The decision confirms that UNCITRAL Rules do not impose a higher procedural fairness burden than the Arbitration Act and that the foreign act of state doctrine applies in arbitrations.

By Oliver E. Browne

The Commercial Court considered various challenges to an arbitral award under the Arbitration Act 1996 (the Act) in Reliance Industries Ltd and another v Union of India [2018] EWHC 822 (Comm). Practitioners will welcome the Court’s important decisions on a technical difference between the UNCITRAL Arbitration Rules 1976 (the Rules) and the Act, and on the applicability of the foreign act of state doctrine in arbitration proceedings in England.

Introduction

The claimants entered into two production sharing contracts with the Indian government for the exclusive right to exploit a number of petroleum resources. These contracts provided for disputes to be referred to arbitration under the Rules, with London as the seat of arbitration.

A number of disputes arose, and were accordingly submitted to arbitration. The tribunal found in the government’s favour on a number of issues. The claimants challenged the tribunal’s award on various grounds under s. 67 (substantive jurisdiction), s. 68 (serious irregularity), and s. 69 (appeal on a point of law) of the Act. Practitioners will find the following challenges particularly relevant:

  • The claimants alleged a serious procedural irregularity under ss. 68(2)(a) and/or (c) of the Act, as they were not given a full opportunity to present their case with regards to the construction of a term, as required by Art. 15(1) of the UNCITRAL Rules.
  • The tribunal had erred in finding that it lacked jurisdiction to determine whether the government had been entitled to direct withholding of payments, on the basis that the foreign act of state principles of non-justiciability do not apply to arbitration.

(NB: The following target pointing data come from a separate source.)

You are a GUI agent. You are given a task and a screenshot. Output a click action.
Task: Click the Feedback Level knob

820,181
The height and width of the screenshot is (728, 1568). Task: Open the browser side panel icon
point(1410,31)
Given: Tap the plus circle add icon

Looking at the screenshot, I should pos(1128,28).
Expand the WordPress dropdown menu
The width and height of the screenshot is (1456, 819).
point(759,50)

Determining the burden of procedural fairness

Art. 15 of the Rules requires that “each party is given a full opportunity of presenting his case”. The claimants perceived this requirement to go further than the obligation to give parties a “reasonable” opportunity to present their case, as required under s. 33(1)(a) of the Act.

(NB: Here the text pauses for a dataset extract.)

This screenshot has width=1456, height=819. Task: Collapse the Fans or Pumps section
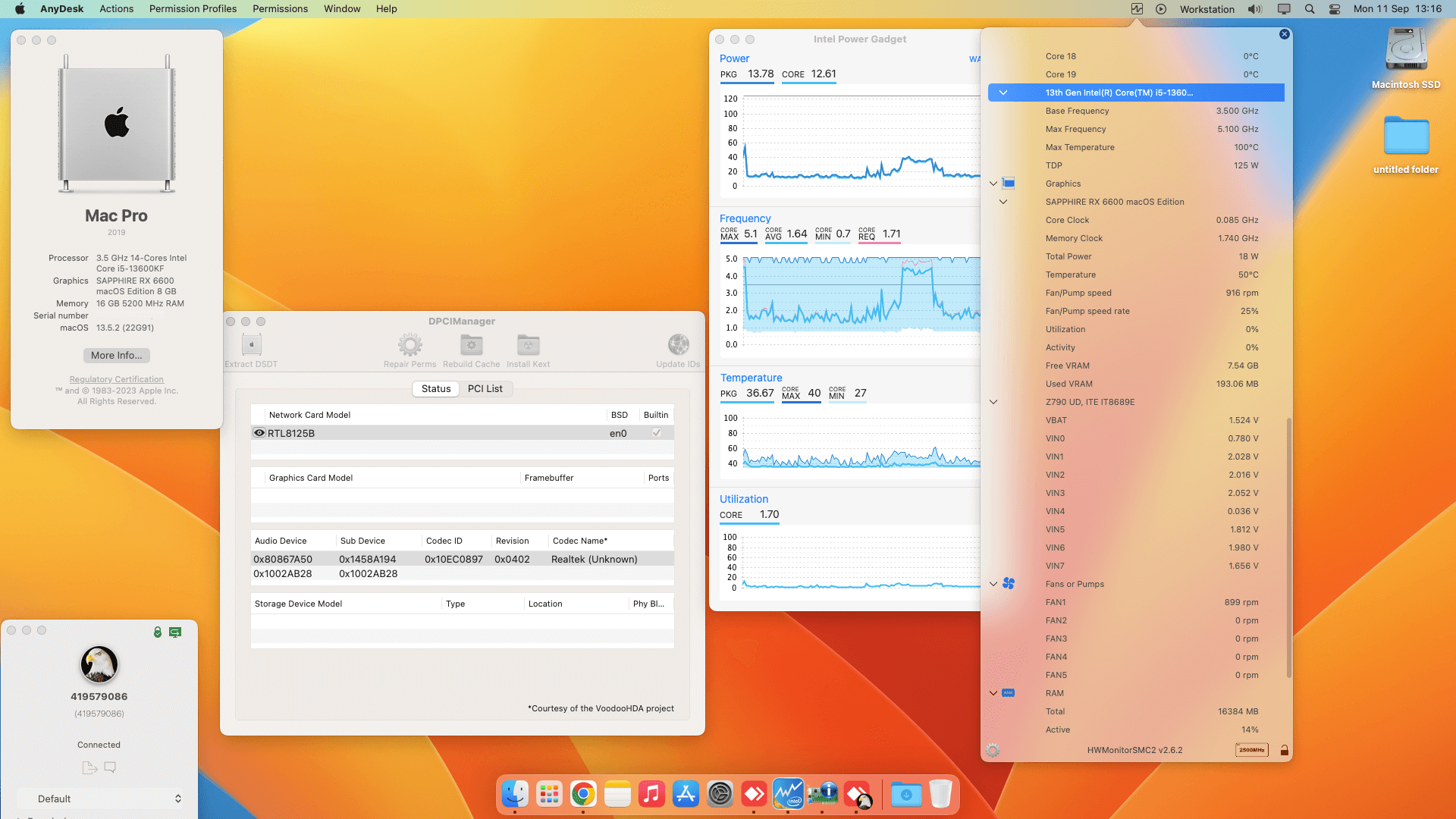tap(993, 584)
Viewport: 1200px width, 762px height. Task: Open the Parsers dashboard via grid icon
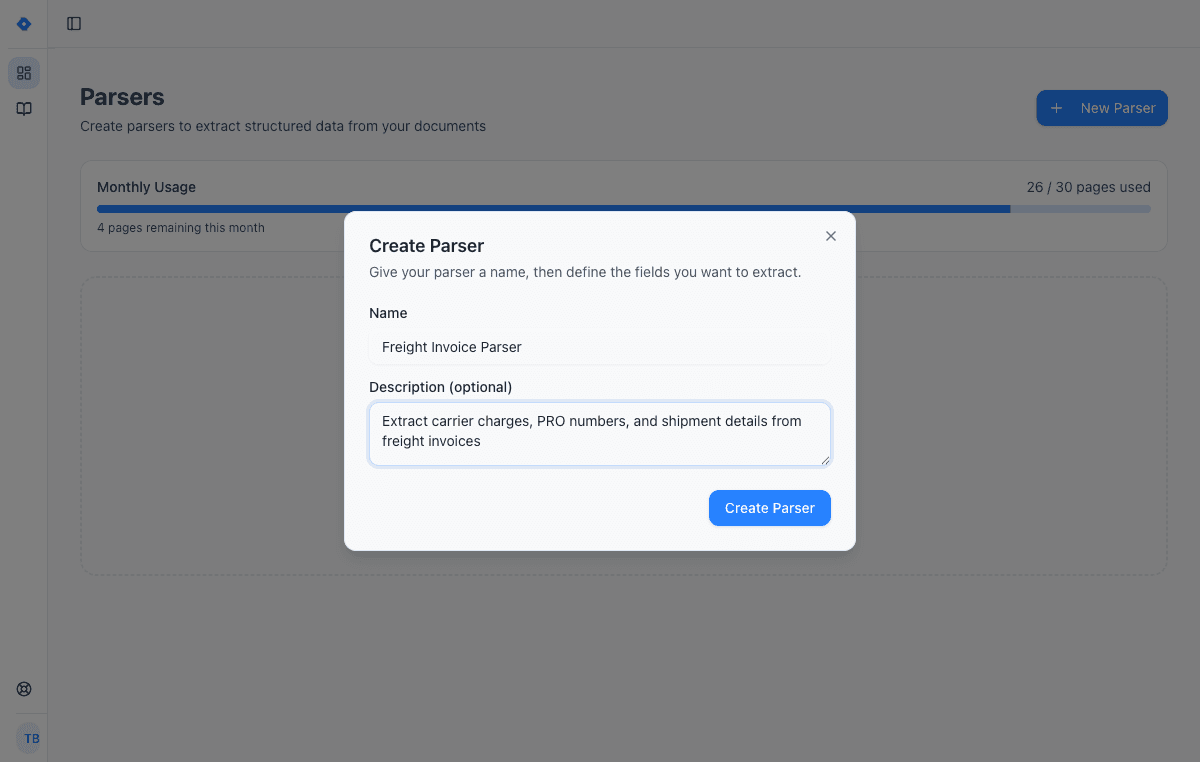point(23,72)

The claimants argued that the tribunal did not give them a “full” opportunity to present their case on the construction of a term under the disputed contracts. Further, the claimants argued that the standards of procedural fairness that the tribunal had to meet should have been based on Art. 15(1) of the Rules, rather than on s. 33(1)(a) of the Act — arguably requiring that the parties be given a better opportunity to present their case. Popplewell J in the Commercial Court considered this point, commenting that:

“While I recognise that the words ‘full’ and ‘reasonable’ can mean different things, I do not regard the difference as imposing any higher burden on the Tribunal so far as relevant to the current challenge”.

Popplewell J’s comments are not surprising, given that s. 34 and Art. 15 of the Rules both confirm that arbitrators are in control of their own procedure, and the guiding principle of minimal court intervention is codified in s. 1 of the Act. However, Popplewell J’s decision provides welcome guidance, and avoids any future dispute over this minor difference in terminology between the Act and the Rules.

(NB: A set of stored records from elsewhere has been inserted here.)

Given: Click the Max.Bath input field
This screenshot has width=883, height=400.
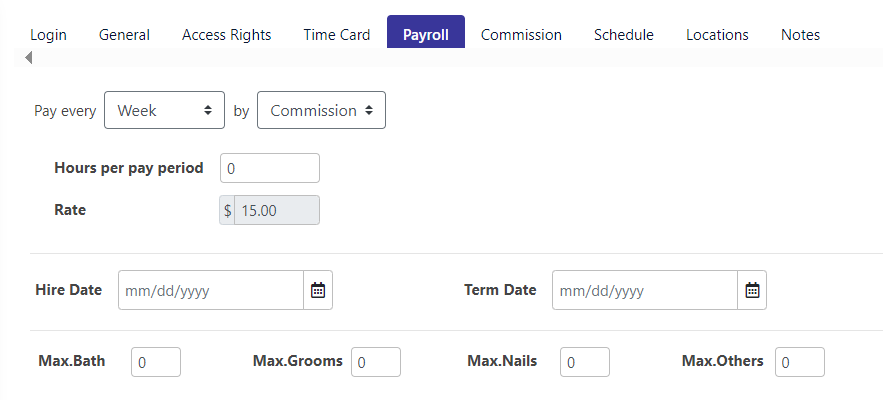Looking at the screenshot, I should click(x=156, y=362).
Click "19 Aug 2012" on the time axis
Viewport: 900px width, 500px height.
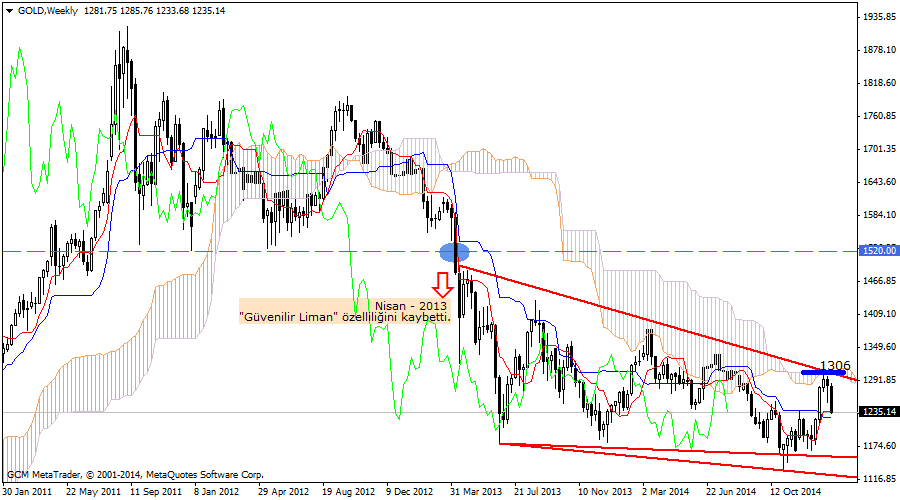click(349, 492)
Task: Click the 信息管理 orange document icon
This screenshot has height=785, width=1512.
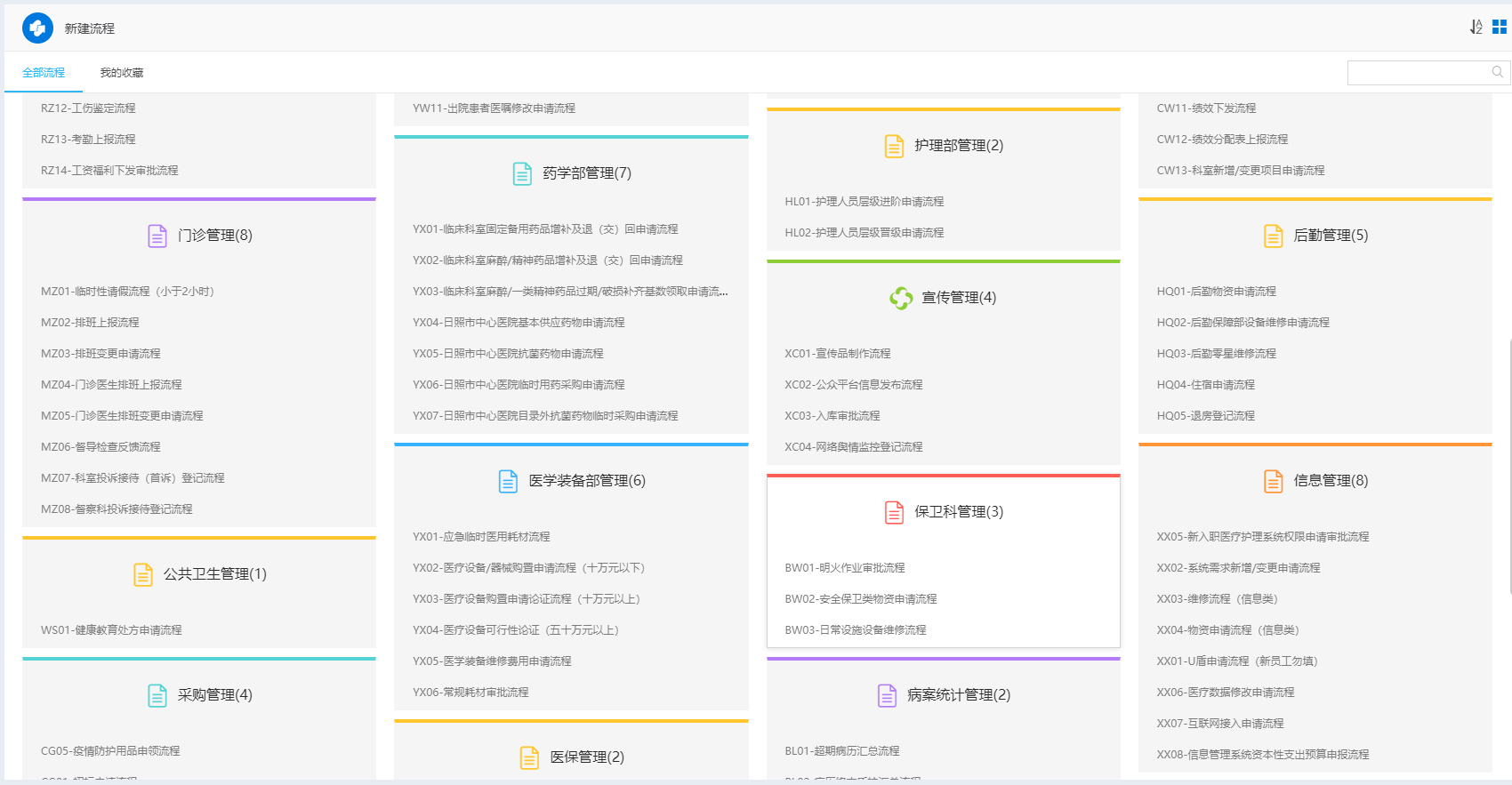Action: (x=1273, y=481)
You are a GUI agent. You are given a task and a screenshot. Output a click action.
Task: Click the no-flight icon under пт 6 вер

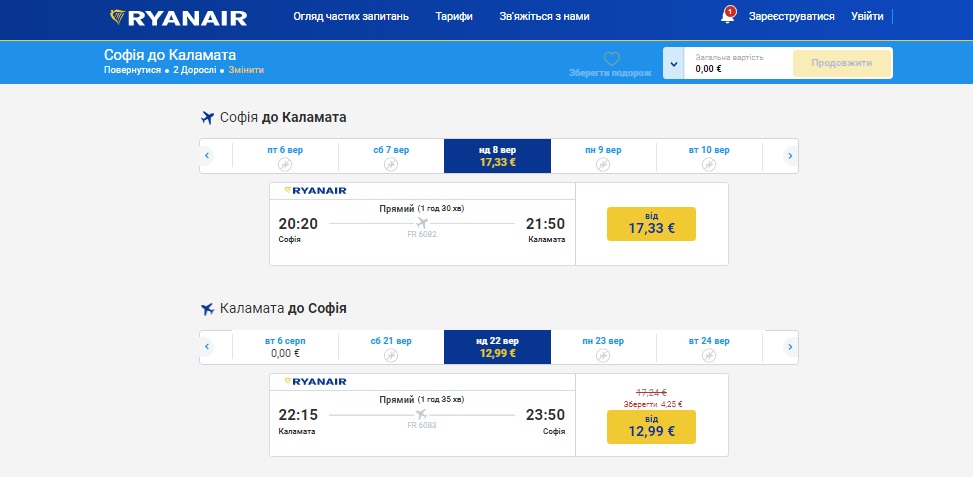coord(285,164)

Determining jurisdiction under the foreign act of state doctrine

The foreign act of state doctrine is the principle that the UK courts cannot determine the lawfulness or validity of sovereign acts of foreign states. Popplewell J considered this doctrine in light of the tribunal’s decision that it lacked jurisdiction to determine whether the government had been entitled to direct withholding of payments.

Addressing this issue, Popplewell J first established that the foreign act of state doctrine would have caught the issues in question, confirming that the issues would not have been justiciable in an English court. He then considered whether the foreign act of state doctrine applied to arbitration, and whether the tribunal had been incorrect in finding that they lacked jurisdiction to determine whether the government had been entitled to perform an act relating to the contracts.

Popplewell J ultimately held that the issues did not provide any good reason why the foreign act of state doctrine should apply any less in arbitration than in litigation before an English court. Popplewell J formed this view on the basis that English private international law recognises the sovereignty of nations within recognised spheres.

Practitioners will welcome Popplewell J’s sensible clarification on the foreign act of state doctrine, as the previous arbitration-specific case law on the doctrine (See Republic of Serbia v ImageSat International NV [2009] EWHC 2853 (Comm)) contained only obiter dicta, which expressed the opposite view.

This post was prepared with the assistance of Ciara Faughnan-Moncrieff in the London office of Latham & Watkins.